▶ _Exercise instructions_:
1: Do these statements agree with the Bennett High School excerpt? (a) Bennett opened to students in 1925. (b) The fourth floor originally held a gymnasium. (c) In 2014 the Board of Education voted to close Bennett. Answer yes or no for each and quote the deciding words of the excerpt.
2: Which individual calendar years does the Bennett High School excerpt name? List every one, leaving out decades such as the 1950s.

▶ _Selected excerpt_:

Bennett opened to students in 1925 and soon earned a reputation among Buffalo public schools for its rigorous academics and the variety of extracurricular activities offered. The student population increased following the 1954 landmark Supreme Court decision in Brown v. Board of Education of Topeka. Black students enrolled, and African American studies were added to the curriculum, but the newly integrated Bennett was not immune to the racism affecting school desegregation throughout the country. In addition to changes in the student body, the building underwent major renovations during the 1950s and 1960s, shortly before the time Feinberg attended. Classrooms were remodeled, and the fourth floor, which originally housed a model apartment for home economics courses, was converted into regular classrooms. The exterior of the school was also rehabilitated to repair damage to the mortar from overgrown ivy.  

Madeline Davis's Bennett High School 33rd annual commencement program, 1958. Dr. Madeline Davis LGBTQ Archive of Western New York, Archives & Special Collections Department, E. H. Butler Library, SUNY Buffalo State.

In 2014, following years of administrative turnover that resulted in declining enrollment and a loss of prestige, the Board of Education voted to close Bennett and give its buildings to the Tapestry Charter School. Minority members of the board, along with alumni, filibustered to keep Bennett within the Buffalo Public School system. An Alumni Redesign Plan was created, and, in 2017, a new curriculum introduced. The school was renamed the Lewis J. Bennett High School of Innovative Technology.

According to Leslie Feinberg’s obituary, authored by her longtime partner, Minnie Bruce Pratt: 

"At age 14 [Feinberg] began supporting herself by working in the display sign shop of a local department store, and eventually stopped going to her Bennett High School classes, though officially she received her diploma. It was during this time that she entered the social life of the Buffalo gay bars."

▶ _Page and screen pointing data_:
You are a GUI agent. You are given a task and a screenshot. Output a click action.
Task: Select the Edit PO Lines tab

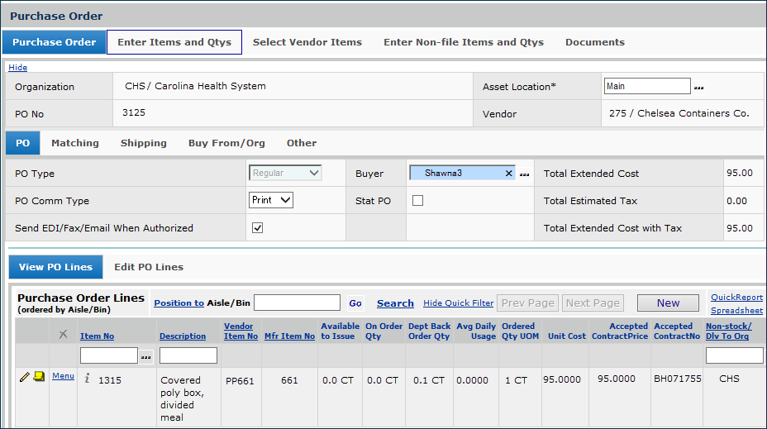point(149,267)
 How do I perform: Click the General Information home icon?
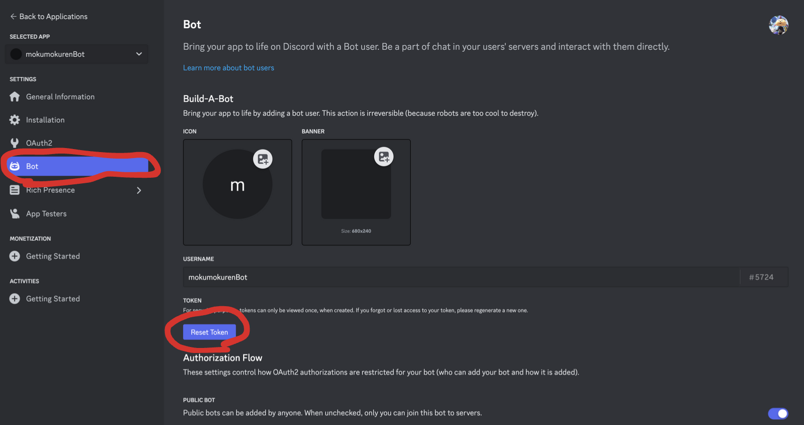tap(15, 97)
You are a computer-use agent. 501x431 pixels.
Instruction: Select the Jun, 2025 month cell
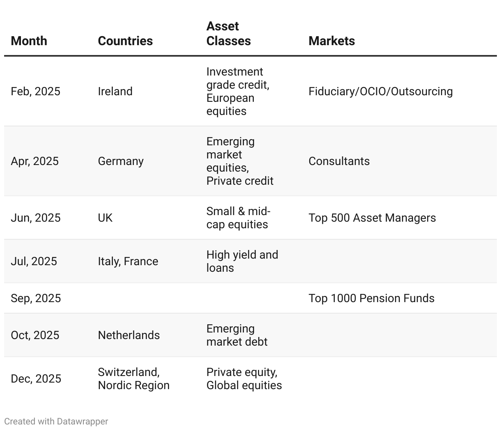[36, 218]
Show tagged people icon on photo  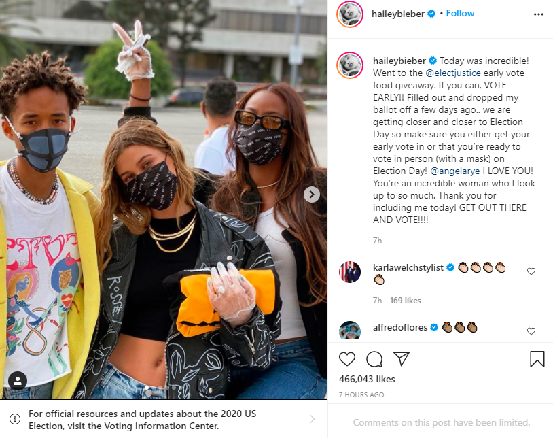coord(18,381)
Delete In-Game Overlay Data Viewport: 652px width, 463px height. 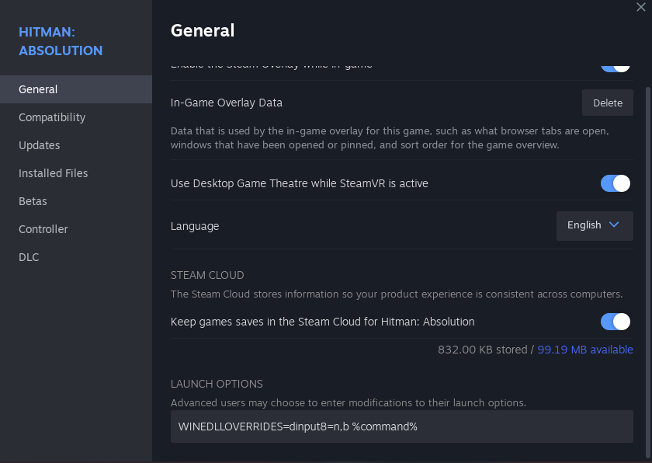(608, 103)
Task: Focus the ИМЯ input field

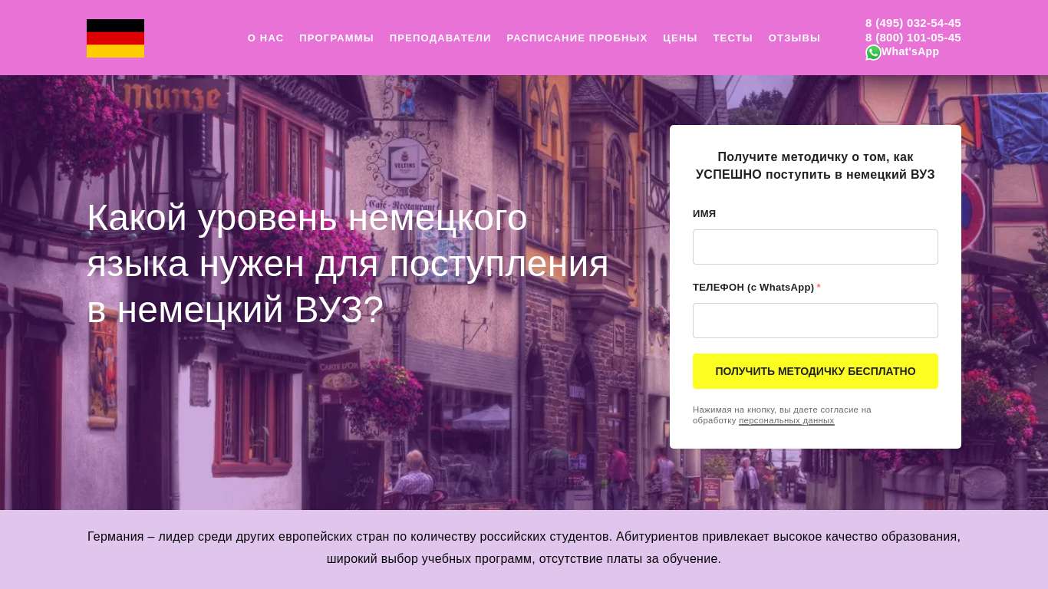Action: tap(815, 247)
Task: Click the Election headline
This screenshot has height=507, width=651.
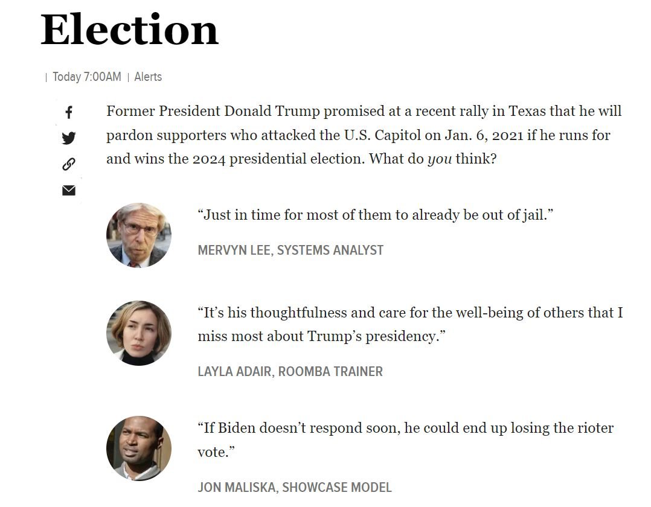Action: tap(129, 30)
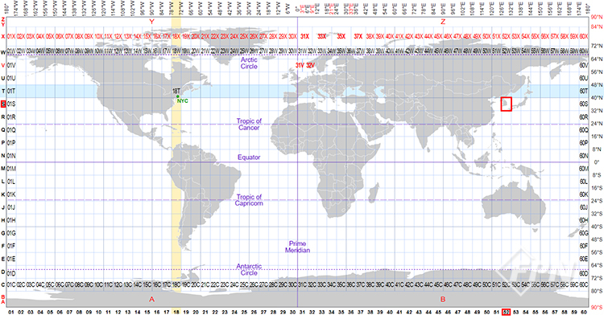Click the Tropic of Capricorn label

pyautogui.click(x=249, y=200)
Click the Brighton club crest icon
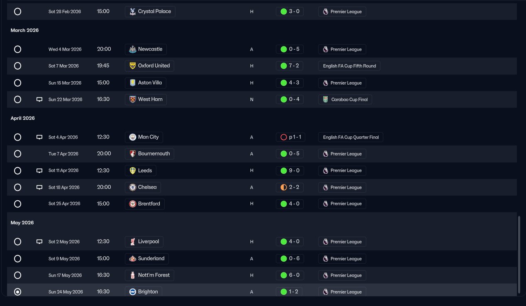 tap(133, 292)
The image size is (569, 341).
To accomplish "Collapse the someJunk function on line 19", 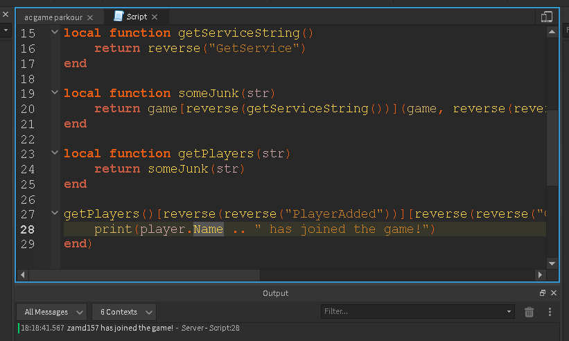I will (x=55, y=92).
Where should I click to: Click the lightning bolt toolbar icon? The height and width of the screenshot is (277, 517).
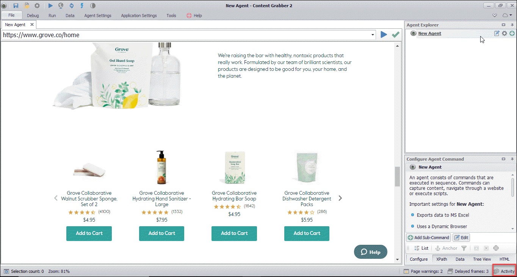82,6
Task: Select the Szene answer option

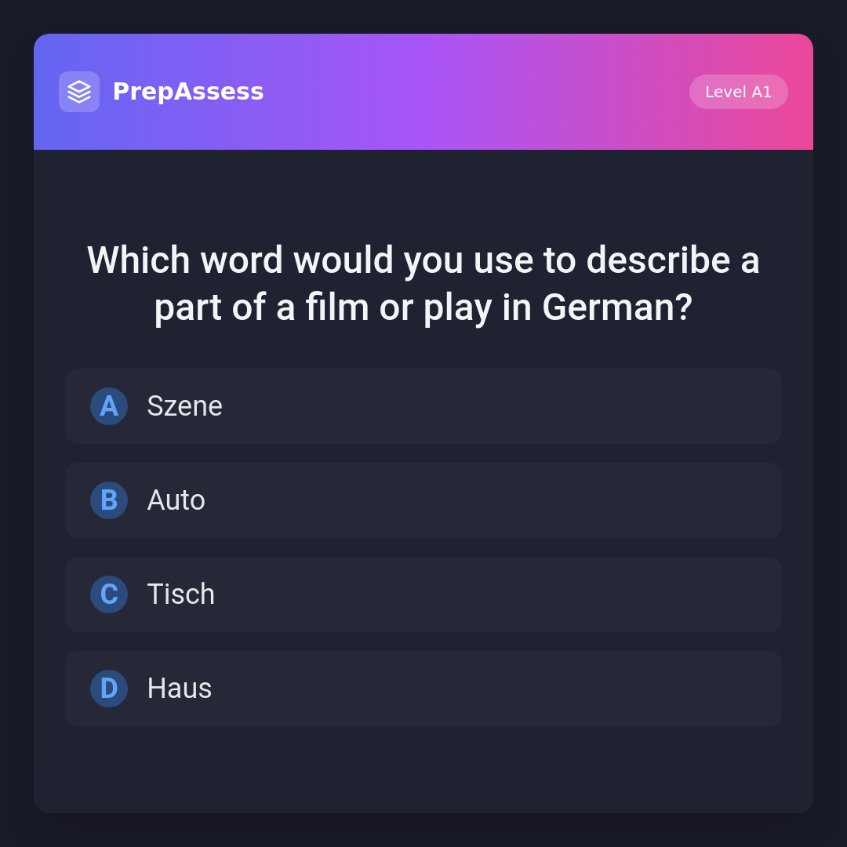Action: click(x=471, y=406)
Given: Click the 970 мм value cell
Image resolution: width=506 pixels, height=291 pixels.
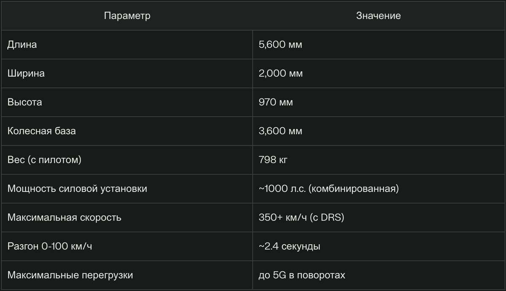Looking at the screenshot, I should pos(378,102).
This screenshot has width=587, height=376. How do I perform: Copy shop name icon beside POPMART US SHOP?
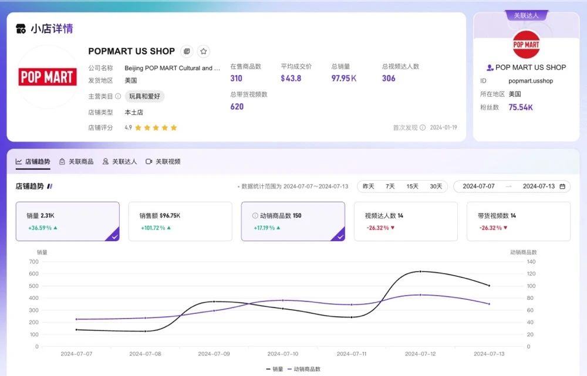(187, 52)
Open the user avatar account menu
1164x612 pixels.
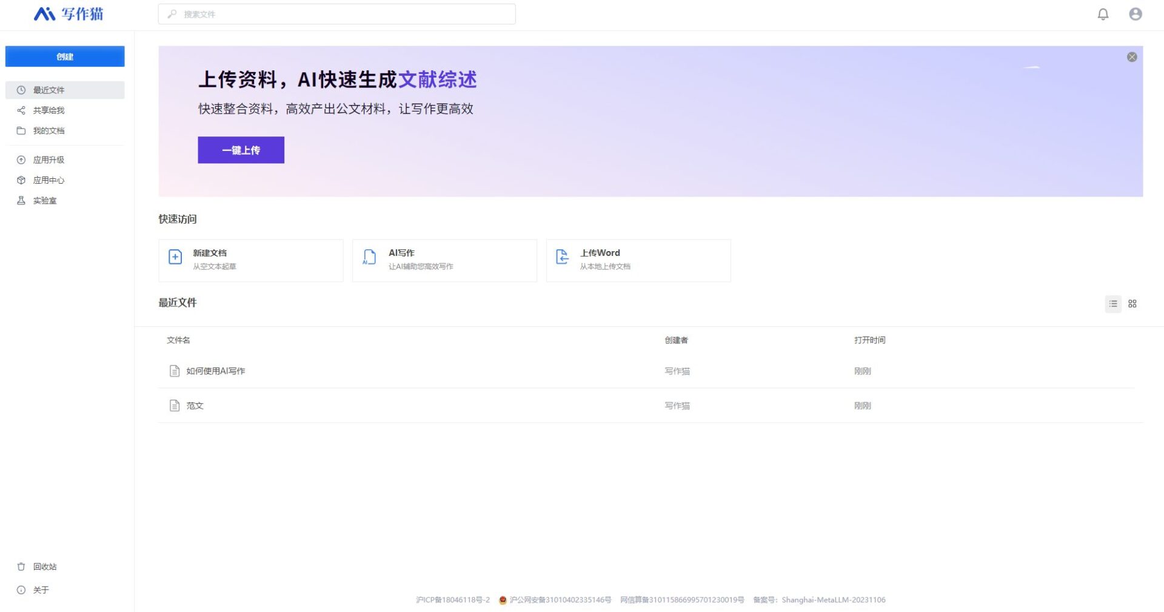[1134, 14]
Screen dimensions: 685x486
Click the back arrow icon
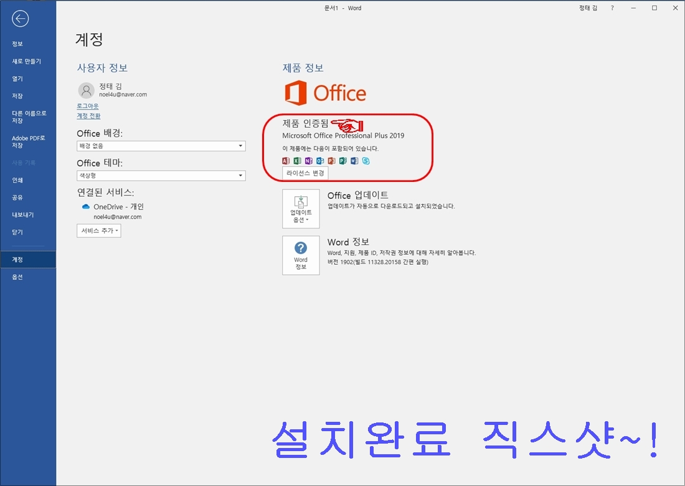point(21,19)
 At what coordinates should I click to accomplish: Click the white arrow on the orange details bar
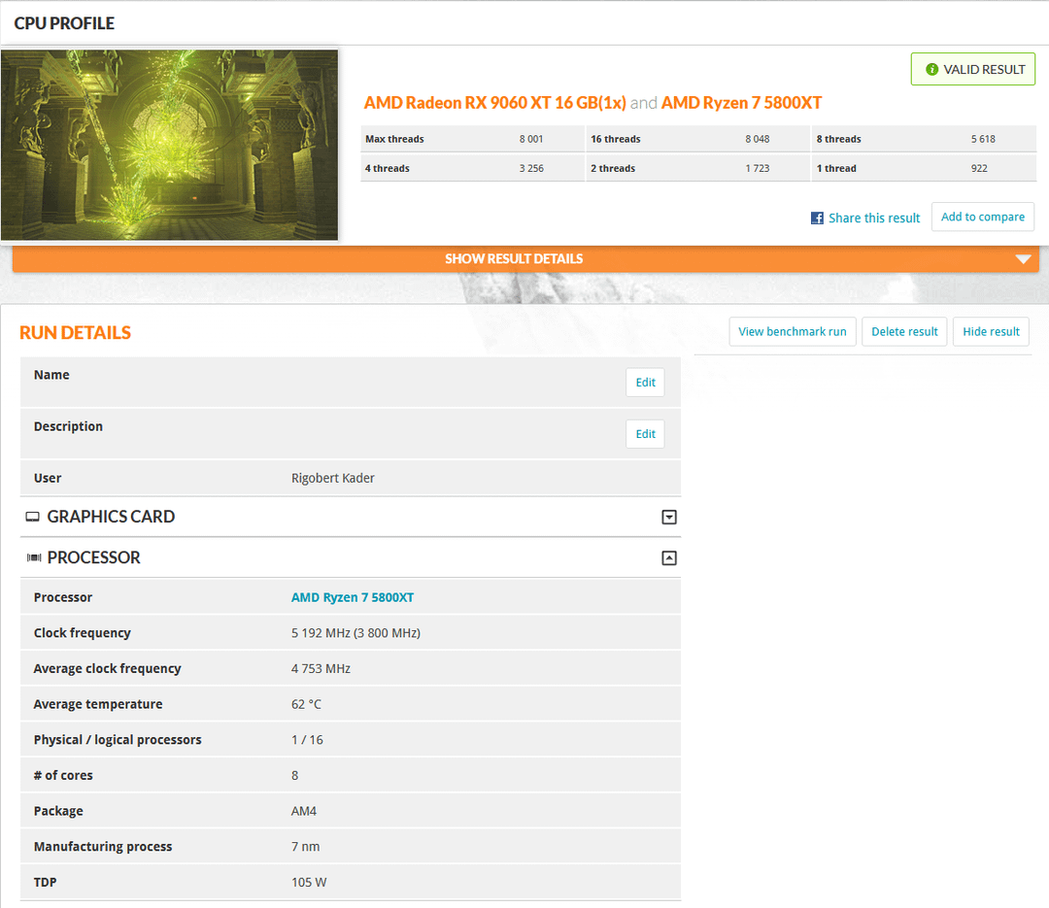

▶ _Expected outputs_:
1:
(a) Yes: "Bennett opened to students in 1925"
(b) No: "the fourth floor, which originally housed a model apartment for home economics courses"
(c) Yes: "the Board of Education voted to close Bennett and give its buildings to the Tapestry Charter School"

2: 1925, 1954, 1958, 2014, 2017